Brief 1
Answer these questions about the verification IP passage:
(a) What does the passage call the key to conquering this level of complexity?
(b) What effect does encrypted VIP code have on the debug cycle?
(c) Which reason for buying says that developing or upgrading in-house VIP may delay the product itself?
Brief 2
Quote the verification IP passage word for word, beginning at the words "Consumerism of electronic" and stopping after the words "a given project.".
Brief 3
Continue the verification IP passage from the point where it ends.
begin Extract
Consumerism of electronic products is driving the SoC companies to tape out multiple variants of products every year. Demand for faster, low power, more functionality and interoperability is forcing the industry to come up with standard solutions for different interfaces on the SoC. In past couple of years, tens of new protocols have shown up on silicon and equal no. of protocols has been revised spreading their description to thousands of pages. Reusability is the key to conquer this level of complexity both for design and verification. The licensing models for IPs & VIPs vary and many design houses still are in the dilemma on ‘Make vs Buy’ for verification.

Why BUILD?

Points that run in favour of developing in-house VIP solutions include –

ost of licensing the VIP that front loads the overall design cost for a given project.
- Availability of VIP for a given HVL, methodology& simulator.
- Encrypted VIP code aggravates the debug cycle delaying already aggressive schedules.
- VIP & simulator from different vendors lead to further delay in root causing issues.
- Verification environment developed with a VIP ties you to a vendor.
- DUT specific customizations need to be developed around the VIP. Absence of adequate configurability in available solutions poses a high risk to verification.

Why BUY?

While obvious, reasons why to procure the VIP include –

- Reusability advocates focusing on features that differentiate the final product and leave the innovation on standard solutions to relevant experts.
- Developing a VIP comes with a cost. A team needs to be identified, built and maintained all throughout with a risk that attrition would lead to risk at critical times.
- Time to market is important. Developing/upgrading in house VIP may delay the product itself.
- For new protocols or upgrades to existing ones, there would be a ramp up associated with protocol knowledge and this increases the risk with internally developed solutions.
- Probability of finding a bug and the end product being interoperable is high with third party solutions that have experienced different designs.
end Extract
begin Raw data
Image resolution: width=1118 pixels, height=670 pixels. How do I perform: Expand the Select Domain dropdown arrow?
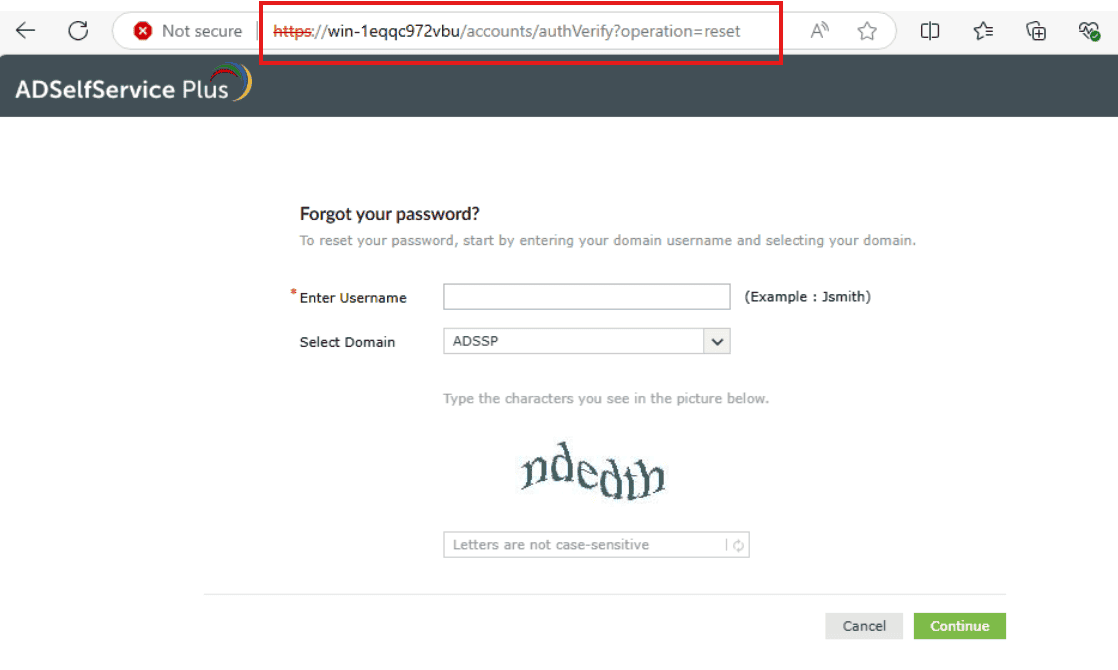click(717, 341)
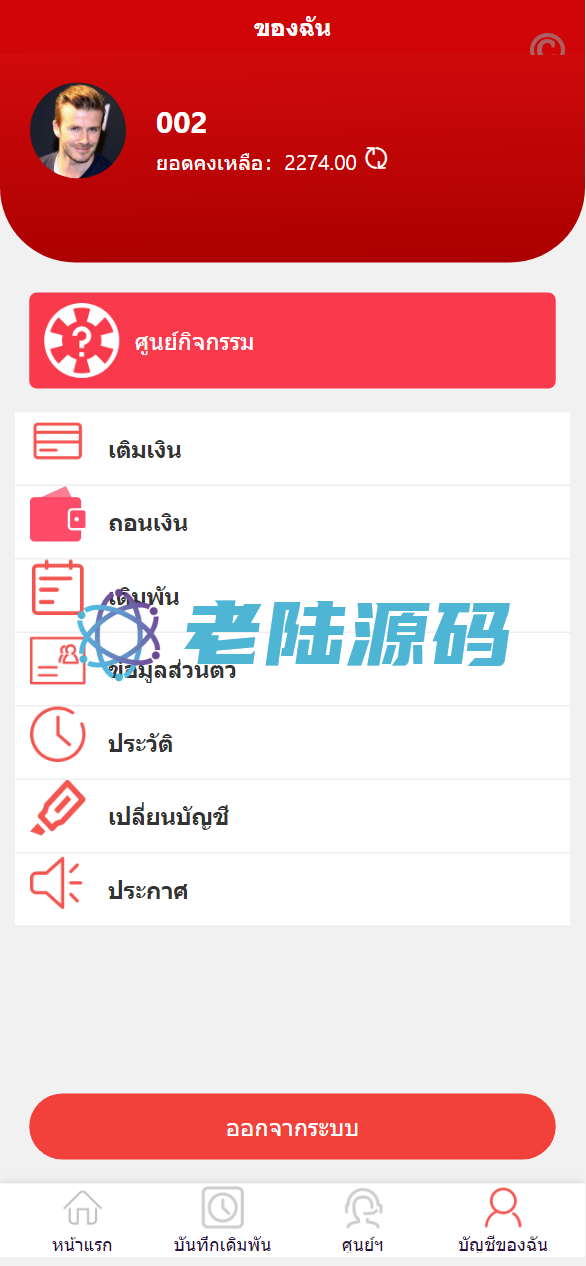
end Raw data
Written answer 1
(a) Reusability, both for design and verification.
(b) It aggravates the debug cycle, delaying already aggressive schedules.
(c) The point that time to market is important.

Written answer 2
Consumerism of electronic products is driving the SoC companies to tape out multiple variants of products every year. Demand for faster, low power, more functionality and interoperability is forcing the industry to come up with standard solutions for different interfaces on the SoC. In past couple of years, tens of new protocols have shown up on silicon and equal no. of protocols has been revised spreading their description to thousands of pages. Reusability is the key to conquer this level of complexity both for design and verification. The licensing models for IPs & VIPs vary and many design houses still are in the dilemma on ‘Make vs Buy’ for verification.

Why BUILD?

Points that run in favour of developing in-house VIP solutions include –

ost of licensing the VIP that front loads the overall design cost for a given project.

Written answer 3
- Architecting a VIP is easier said than done. Absence of an architecture & process leads to multiple issues.
- In house solutions may not be reusable across product lines (different applications) or projects due to missing configurability at all levels. Remember verification is all about JUGAAD and such philosophy doesn’t work with VIP development.
- With increasing adoption of hardware acceleration/emulation for SoC verification, there is need to develop transactors to reuse VIP leading to additional effort which otherwise would be done by vendor.
- Poorly developed VIP can affect the simulator/accelerator performance badly in general and at SoC level in particular. This in turn would affect the productivity of the team. To be competitive, vendors would focus on this aspect which is otherwise missing with internal solutions.
- External solutions come with example cases and ready to use env giving a jumpstart to verification. For in-house solutions the verification team may end up experimenting to bring up the environment adding to delays.

Clearly the points in favour of BUY outweigh the BUILD ones. Infact the ecosystem around VIP is evolving where solutions are available to the issues favouring MAKE too. With standard HVLs and methodologies like UVM, simulator agnostic VIP is relatively easy to find. Multiple VIP vendors and design service providers with a VIP architecture platform are getting into co-development of VIPs to solve the problem of specific language, methodology, encryption and availability of transactors for acceleration. Customization of VIPs to address DUT specific features or enable transition from one vendor solution to another is also on the rise through such engagements.

With this, the debate within the organization needs to move from BUILD vs BUY to defining the selection criteria for COLLABORATION with vendors who can deliver the required solution with quality at desired time.

In case you still are planning to build one, drop your comments on why?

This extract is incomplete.